Reaccreditation process is an opportunity for improvement

BY EMILY D. JOHNSON

Assessment is deeply woven into the university culture. There are student evaluations, grades, program evaluations. “We have a very rich data bank of evaluation,” says Haig Mardirosian, director of the General Education Program and AU professor since 1973, “but how do we codify it in a manageable way?”

That’s the challenge for AU right now as it works through the Middle States Accreditation Process, which happens every ten years and includes the design and execution of a massive self-study plan. Accreditation is a voluntary process, meant to show that a university is worthy of public confidence. AU is in no danger of losing its accreditation, but it is still a process that needs to be done and should really be looked at as an opportunity, says Mardirosian, who cochairs the accreditation task force on undergraduate education.

“The university is radically different and in almost every way better” than it was during the last Middle States review, he says. “We are now able to demonstrate change over the past ten years.” Mardirosian cites President Ladner’s 15-point strategic plan, other administrators say that in the last ten years the financial health of the university has improved, major academic and student buildings have been renovated, student services have been expanded, student quality has increased, and faculty compensation and quality have improved.

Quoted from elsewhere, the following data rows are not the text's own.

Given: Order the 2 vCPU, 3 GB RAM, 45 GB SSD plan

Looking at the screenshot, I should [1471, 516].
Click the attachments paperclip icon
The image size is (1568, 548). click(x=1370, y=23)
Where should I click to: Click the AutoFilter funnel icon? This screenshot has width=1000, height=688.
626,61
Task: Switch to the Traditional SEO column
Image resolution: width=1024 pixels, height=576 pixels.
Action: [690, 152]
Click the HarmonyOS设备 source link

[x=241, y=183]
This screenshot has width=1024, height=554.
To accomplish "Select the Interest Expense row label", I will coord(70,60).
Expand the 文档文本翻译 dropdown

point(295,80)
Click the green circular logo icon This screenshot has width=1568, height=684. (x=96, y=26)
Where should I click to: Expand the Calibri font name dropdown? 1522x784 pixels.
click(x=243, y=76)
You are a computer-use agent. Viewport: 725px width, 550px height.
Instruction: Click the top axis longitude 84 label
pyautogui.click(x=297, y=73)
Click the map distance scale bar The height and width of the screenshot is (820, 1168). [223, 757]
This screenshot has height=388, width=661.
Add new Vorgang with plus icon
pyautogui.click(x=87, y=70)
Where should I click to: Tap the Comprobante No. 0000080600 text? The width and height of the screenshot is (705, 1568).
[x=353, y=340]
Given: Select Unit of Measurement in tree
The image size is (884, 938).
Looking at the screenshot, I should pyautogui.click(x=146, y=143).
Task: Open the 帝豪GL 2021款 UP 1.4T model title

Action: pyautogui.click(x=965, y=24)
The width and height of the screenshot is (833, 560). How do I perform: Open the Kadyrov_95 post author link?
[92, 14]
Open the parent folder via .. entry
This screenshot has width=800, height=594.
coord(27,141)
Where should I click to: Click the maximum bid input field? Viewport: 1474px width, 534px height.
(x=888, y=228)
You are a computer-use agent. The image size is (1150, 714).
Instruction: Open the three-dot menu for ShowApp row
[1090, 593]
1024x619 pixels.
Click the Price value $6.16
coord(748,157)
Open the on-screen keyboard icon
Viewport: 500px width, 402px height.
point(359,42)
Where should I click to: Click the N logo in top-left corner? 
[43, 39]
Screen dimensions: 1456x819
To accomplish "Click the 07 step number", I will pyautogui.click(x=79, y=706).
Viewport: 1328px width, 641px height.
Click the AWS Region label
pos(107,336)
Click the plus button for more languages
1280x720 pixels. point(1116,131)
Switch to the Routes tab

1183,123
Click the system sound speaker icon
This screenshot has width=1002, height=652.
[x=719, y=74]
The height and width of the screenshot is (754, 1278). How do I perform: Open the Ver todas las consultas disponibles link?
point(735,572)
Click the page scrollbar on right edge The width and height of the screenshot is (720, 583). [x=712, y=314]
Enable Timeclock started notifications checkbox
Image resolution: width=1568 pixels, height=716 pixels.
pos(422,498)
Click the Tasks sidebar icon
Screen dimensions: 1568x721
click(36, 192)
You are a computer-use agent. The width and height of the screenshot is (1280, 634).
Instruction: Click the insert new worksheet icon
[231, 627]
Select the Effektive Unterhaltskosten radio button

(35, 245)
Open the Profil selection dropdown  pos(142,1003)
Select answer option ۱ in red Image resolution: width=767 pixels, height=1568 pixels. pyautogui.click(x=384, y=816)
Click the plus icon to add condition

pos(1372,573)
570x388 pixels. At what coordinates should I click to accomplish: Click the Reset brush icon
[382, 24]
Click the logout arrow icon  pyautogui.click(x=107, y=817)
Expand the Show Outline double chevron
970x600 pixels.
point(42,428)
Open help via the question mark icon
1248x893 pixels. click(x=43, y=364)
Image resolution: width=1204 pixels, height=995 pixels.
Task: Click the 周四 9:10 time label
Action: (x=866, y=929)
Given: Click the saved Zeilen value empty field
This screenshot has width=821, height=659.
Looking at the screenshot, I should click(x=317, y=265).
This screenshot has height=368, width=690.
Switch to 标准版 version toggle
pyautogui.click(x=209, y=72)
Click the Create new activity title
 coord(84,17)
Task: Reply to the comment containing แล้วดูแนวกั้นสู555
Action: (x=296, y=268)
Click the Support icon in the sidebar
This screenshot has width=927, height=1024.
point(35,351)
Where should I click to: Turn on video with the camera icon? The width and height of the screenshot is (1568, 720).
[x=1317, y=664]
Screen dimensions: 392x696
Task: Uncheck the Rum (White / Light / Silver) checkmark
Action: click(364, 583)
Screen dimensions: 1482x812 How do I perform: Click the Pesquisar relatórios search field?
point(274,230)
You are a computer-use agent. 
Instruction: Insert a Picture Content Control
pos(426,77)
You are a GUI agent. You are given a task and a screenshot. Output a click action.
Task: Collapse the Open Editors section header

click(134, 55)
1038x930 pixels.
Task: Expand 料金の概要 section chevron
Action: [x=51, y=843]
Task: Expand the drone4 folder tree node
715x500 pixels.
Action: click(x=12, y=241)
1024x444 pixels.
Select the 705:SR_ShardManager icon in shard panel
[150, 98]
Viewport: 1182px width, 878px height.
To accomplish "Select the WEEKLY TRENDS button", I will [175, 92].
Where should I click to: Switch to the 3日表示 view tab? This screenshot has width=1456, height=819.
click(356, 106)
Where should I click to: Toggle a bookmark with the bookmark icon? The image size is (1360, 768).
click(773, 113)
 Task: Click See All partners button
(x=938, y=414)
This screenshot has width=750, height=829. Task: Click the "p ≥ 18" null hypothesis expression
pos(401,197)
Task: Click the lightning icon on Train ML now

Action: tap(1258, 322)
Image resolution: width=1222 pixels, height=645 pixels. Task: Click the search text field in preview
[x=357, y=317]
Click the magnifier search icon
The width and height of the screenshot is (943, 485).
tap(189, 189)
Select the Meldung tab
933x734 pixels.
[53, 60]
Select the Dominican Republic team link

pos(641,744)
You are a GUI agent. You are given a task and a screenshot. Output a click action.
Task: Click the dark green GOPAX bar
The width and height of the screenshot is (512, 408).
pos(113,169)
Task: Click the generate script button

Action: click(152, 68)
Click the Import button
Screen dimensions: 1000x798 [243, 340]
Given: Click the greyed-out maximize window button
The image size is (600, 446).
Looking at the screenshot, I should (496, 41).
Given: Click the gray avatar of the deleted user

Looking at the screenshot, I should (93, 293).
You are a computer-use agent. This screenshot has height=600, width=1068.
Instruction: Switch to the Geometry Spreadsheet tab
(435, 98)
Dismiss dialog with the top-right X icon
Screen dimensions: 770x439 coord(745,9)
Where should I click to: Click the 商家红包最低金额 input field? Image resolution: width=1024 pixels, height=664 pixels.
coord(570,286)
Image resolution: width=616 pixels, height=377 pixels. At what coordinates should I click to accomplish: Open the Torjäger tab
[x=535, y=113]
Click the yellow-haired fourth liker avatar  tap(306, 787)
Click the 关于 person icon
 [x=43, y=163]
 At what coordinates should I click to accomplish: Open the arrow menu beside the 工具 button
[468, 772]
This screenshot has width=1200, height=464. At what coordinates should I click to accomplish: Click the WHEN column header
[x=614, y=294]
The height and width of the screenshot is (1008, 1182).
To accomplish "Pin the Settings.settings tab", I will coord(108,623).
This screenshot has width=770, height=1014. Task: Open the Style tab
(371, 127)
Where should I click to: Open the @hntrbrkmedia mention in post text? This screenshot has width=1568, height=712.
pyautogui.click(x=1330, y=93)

AU could be even better, however, and Mardirosian thinks that the review process is an opportunity to figure out how. “What does American do well? What are its long-term goals? What means does it use to meet those goals? . . . The key word now is assessment. If we can do it for Middle States, we can do it for ourselves . . . and in knowing our objectives for undergraduate education, we can serve our students better.”

The accreditation organization to which AU belongs is the Middle States Commission on Higher Education. Its members include eastern universities from New York and Pennsylvania to the District of Columbia. AU is one of the first universities to use Middle States’s revised reaccreditation process, which focuses on results, or what students have learned.

Middle States asks each university to design a self-study based on specific areas of assessment in 14 “Characteristics of Excellence.” Rather than answering preset wooden questions, a university can tailor its self-study to address areas of special importance.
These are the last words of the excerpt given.